* _Assignment_
Using the records below, copy out exactly the line that contains "Click the 'Добавить" and every line that follows it, up to and including the last, and no others.

* _Collection entries_
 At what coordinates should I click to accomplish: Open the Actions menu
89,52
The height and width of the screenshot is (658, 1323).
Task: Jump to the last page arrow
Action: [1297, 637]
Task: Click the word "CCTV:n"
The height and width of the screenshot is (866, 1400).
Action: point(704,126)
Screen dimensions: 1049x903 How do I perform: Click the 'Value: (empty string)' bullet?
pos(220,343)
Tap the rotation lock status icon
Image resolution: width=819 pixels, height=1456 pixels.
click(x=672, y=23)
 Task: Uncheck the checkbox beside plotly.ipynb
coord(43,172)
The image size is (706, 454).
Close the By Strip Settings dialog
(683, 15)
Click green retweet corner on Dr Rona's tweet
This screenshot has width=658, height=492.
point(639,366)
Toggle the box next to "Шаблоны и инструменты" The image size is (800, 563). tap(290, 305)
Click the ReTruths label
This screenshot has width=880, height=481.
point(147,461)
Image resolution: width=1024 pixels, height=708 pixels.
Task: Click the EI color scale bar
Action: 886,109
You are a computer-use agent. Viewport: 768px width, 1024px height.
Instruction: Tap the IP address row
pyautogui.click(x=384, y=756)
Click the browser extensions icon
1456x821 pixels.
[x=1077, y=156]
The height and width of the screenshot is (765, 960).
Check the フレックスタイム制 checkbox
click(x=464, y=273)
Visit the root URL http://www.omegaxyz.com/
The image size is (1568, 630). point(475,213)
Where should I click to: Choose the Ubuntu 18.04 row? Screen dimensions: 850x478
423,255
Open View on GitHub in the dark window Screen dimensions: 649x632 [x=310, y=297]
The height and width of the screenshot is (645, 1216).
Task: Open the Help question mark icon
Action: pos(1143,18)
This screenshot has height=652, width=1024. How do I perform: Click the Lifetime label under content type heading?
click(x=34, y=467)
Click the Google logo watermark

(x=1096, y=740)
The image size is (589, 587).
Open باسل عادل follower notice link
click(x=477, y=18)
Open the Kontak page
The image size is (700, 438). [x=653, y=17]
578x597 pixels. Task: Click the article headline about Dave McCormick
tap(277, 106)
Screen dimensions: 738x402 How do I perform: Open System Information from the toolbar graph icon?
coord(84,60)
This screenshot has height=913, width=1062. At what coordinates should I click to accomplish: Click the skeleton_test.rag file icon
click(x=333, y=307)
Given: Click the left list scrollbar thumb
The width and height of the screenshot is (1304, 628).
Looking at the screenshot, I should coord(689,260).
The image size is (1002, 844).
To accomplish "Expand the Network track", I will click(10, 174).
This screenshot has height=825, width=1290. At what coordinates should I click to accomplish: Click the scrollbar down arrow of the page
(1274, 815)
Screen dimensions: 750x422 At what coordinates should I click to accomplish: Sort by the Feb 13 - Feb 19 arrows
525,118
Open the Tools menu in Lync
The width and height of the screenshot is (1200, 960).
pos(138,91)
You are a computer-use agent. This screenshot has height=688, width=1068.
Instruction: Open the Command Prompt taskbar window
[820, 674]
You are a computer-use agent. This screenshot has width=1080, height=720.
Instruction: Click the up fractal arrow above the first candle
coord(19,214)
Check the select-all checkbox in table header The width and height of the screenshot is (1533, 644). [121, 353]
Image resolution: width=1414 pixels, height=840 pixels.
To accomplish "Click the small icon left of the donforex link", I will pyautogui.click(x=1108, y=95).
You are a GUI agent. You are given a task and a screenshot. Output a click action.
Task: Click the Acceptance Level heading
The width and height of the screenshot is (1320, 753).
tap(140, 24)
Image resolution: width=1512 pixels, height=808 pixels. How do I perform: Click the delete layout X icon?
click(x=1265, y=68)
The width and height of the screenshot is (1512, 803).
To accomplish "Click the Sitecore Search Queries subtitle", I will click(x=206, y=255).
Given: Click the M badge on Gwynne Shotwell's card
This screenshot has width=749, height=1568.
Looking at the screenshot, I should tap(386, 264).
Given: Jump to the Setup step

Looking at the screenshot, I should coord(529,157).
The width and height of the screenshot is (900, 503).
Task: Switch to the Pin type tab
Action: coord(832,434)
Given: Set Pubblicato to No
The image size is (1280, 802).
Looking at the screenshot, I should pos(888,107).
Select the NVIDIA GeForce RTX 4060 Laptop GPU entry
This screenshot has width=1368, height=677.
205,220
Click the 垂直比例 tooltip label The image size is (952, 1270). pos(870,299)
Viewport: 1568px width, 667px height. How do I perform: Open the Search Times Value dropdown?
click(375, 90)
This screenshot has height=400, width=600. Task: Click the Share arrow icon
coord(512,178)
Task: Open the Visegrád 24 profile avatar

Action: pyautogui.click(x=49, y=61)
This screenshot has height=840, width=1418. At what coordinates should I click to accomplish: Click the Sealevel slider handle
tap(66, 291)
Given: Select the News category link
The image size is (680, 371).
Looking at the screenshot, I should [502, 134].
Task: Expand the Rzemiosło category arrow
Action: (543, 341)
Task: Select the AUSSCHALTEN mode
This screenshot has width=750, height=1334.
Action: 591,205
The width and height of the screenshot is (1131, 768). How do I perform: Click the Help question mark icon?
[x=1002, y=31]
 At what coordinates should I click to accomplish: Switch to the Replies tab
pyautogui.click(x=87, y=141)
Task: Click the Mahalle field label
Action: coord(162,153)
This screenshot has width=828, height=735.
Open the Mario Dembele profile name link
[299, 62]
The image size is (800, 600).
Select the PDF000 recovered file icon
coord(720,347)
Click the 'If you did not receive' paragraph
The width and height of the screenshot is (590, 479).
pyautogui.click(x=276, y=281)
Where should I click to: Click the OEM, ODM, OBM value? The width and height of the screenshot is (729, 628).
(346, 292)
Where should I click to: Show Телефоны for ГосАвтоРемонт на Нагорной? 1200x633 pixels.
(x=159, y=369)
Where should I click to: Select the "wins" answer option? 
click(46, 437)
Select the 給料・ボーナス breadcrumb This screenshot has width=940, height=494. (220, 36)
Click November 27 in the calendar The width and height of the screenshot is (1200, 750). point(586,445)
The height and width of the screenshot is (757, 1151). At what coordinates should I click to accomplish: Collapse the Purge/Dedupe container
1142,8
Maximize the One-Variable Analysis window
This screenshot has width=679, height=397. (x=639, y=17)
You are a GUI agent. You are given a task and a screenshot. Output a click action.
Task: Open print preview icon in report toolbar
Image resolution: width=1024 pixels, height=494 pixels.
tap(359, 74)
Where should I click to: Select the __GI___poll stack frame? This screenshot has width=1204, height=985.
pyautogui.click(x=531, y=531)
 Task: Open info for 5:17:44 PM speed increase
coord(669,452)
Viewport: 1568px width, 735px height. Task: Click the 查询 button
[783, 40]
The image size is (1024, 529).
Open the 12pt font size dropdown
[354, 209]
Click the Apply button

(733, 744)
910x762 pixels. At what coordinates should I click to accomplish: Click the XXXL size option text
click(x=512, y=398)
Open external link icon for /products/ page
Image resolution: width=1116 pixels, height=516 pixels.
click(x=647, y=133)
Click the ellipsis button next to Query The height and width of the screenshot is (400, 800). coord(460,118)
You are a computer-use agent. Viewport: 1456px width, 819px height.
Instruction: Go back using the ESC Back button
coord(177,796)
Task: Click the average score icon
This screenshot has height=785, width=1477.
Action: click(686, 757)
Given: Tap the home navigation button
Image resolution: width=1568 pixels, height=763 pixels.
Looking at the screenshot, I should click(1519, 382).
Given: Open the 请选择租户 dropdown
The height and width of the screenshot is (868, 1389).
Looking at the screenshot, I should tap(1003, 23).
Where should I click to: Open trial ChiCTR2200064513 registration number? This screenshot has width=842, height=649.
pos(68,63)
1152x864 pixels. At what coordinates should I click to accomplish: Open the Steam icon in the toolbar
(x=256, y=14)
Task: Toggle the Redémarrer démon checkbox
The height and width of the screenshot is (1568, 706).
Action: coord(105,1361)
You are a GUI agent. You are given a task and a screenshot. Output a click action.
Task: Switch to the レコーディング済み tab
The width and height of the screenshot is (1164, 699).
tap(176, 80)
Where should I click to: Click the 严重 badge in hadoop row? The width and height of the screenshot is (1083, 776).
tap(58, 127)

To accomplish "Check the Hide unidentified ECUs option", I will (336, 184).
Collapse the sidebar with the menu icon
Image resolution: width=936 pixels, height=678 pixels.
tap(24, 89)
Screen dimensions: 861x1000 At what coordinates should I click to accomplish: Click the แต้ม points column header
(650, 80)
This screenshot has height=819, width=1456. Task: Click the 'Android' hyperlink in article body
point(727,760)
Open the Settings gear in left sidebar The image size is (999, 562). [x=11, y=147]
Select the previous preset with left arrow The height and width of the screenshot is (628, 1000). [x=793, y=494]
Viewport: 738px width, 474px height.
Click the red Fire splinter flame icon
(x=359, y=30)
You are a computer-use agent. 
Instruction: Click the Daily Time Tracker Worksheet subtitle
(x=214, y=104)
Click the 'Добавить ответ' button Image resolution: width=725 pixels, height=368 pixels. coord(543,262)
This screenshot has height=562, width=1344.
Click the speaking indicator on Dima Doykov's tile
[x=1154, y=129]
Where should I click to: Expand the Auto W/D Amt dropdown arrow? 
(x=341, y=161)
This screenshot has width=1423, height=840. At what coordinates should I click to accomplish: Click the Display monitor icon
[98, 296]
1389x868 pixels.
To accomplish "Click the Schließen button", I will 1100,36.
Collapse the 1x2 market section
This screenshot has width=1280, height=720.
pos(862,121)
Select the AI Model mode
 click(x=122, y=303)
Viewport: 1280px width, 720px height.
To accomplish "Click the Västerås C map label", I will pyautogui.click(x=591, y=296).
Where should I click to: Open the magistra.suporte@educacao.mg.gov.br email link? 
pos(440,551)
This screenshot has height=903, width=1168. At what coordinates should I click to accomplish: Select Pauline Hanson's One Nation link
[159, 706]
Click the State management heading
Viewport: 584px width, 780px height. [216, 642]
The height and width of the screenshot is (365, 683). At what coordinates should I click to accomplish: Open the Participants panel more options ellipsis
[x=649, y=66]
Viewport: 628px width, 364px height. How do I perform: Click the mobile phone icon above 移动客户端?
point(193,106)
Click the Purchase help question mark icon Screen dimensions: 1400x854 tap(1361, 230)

* _Answer to this problem_
Click the 'Добавить ответ' button Image resolution: width=725 pixels, height=368 pixels. coord(543,262)
This screenshot has height=562, width=1344.
Click the speaking indicator on Dima Doykov's tile
[x=1154, y=129]
Where should I click to: Expand the Auto W/D Amt dropdown arrow? 
(x=341, y=161)
This screenshot has width=1423, height=840. At what coordinates should I click to accomplish: Click the Display monitor icon
[98, 296]
1389x868 pixels.
To accomplish "Click the Schließen button", I will 1100,36.
Collapse the 1x2 market section
This screenshot has width=1280, height=720.
pos(862,121)
Select the AI Model mode
 click(x=122, y=303)
Viewport: 1280px width, 720px height.
To accomplish "Click the Västerås C map label", I will pyautogui.click(x=591, y=296).
Where should I click to: Open the magistra.suporte@educacao.mg.gov.br email link? 
pos(440,551)
This screenshot has height=903, width=1168. At what coordinates should I click to accomplish: Select Pauline Hanson's One Nation link
[159, 706]
Click the State management heading
Viewport: 584px width, 780px height. [216, 642]
The height and width of the screenshot is (365, 683). At what coordinates should I click to accomplish: Open the Participants panel more options ellipsis
[x=649, y=66]
Viewport: 628px width, 364px height. How do I perform: Click the mobile phone icon above 移动客户端?
point(193,106)
Click the Purchase help question mark icon Screen dimensions: 1400x854 tap(1361, 230)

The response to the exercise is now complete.